Reproduce every line of the data below without changing anything.

Supplied records START

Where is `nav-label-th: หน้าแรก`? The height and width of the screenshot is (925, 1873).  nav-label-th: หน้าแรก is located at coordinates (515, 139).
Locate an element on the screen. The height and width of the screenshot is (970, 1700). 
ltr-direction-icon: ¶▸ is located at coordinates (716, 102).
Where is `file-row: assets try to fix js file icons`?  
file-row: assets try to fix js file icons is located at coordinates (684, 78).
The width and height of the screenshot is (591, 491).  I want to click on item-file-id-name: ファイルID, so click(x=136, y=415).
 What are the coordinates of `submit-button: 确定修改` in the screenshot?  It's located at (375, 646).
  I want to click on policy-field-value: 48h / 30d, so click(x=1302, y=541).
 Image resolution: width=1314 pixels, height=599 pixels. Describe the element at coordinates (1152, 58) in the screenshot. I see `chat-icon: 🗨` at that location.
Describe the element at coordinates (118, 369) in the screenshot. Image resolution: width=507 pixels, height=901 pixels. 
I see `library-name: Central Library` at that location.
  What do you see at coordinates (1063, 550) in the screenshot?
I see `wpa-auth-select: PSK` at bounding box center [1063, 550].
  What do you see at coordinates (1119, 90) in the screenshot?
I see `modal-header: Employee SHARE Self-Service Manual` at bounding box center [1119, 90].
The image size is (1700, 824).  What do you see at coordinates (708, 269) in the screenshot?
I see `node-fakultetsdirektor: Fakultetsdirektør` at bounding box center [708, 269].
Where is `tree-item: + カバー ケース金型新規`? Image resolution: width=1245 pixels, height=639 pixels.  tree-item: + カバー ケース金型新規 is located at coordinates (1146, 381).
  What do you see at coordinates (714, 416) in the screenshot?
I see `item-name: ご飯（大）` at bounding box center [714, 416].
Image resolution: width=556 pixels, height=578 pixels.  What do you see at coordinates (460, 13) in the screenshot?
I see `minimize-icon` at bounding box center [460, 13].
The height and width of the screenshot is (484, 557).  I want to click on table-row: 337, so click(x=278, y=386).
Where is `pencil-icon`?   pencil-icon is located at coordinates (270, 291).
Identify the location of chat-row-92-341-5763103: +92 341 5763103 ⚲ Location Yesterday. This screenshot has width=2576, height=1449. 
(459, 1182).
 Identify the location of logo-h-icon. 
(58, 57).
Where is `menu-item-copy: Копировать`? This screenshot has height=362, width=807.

Supplied records END

* Exercise output:
Where is `nav-label-th: หน้าแรก`? The height and width of the screenshot is (925, 1873).  nav-label-th: หน้าแรก is located at coordinates (515, 139).
Locate an element on the screen. The height and width of the screenshot is (970, 1700). 
ltr-direction-icon: ¶▸ is located at coordinates (716, 102).
Where is `file-row: assets try to fix js file icons`?  
file-row: assets try to fix js file icons is located at coordinates (684, 78).
The width and height of the screenshot is (591, 491).  I want to click on item-file-id-name: ファイルID, so click(x=136, y=415).
 What are the coordinates of `submit-button: 确定修改` in the screenshot?  It's located at (375, 646).
  I want to click on policy-field-value: 48h / 30d, so click(x=1302, y=541).
 Image resolution: width=1314 pixels, height=599 pixels. Describe the element at coordinates (1152, 58) in the screenshot. I see `chat-icon: 🗨` at that location.
Describe the element at coordinates (118, 369) in the screenshot. Image resolution: width=507 pixels, height=901 pixels. 
I see `library-name: Central Library` at that location.
  What do you see at coordinates (1063, 550) in the screenshot?
I see `wpa-auth-select: PSK` at bounding box center [1063, 550].
  What do you see at coordinates (1119, 90) in the screenshot?
I see `modal-header: Employee SHARE Self-Service Manual` at bounding box center [1119, 90].
The image size is (1700, 824).  What do you see at coordinates (708, 269) in the screenshot?
I see `node-fakultetsdirektor: Fakultetsdirektør` at bounding box center [708, 269].
Where is `tree-item: + カバー ケース金型新規`? Image resolution: width=1245 pixels, height=639 pixels.  tree-item: + カバー ケース金型新規 is located at coordinates (1146, 381).
  What do you see at coordinates (714, 416) in the screenshot?
I see `item-name: ご飯（大）` at bounding box center [714, 416].
Image resolution: width=556 pixels, height=578 pixels.  What do you see at coordinates (460, 13) in the screenshot?
I see `minimize-icon` at bounding box center [460, 13].
The height and width of the screenshot is (484, 557).  I want to click on table-row: 337, so click(x=278, y=386).
Where is `pencil-icon`?   pencil-icon is located at coordinates (270, 291).
Identify the location of chat-row-92-341-5763103: +92 341 5763103 ⚲ Location Yesterday. This screenshot has width=2576, height=1449. 
(459, 1182).
 Identify the location of logo-h-icon. 
(58, 57).
Where is `menu-item-copy: Копировать`? This screenshot has height=362, width=807.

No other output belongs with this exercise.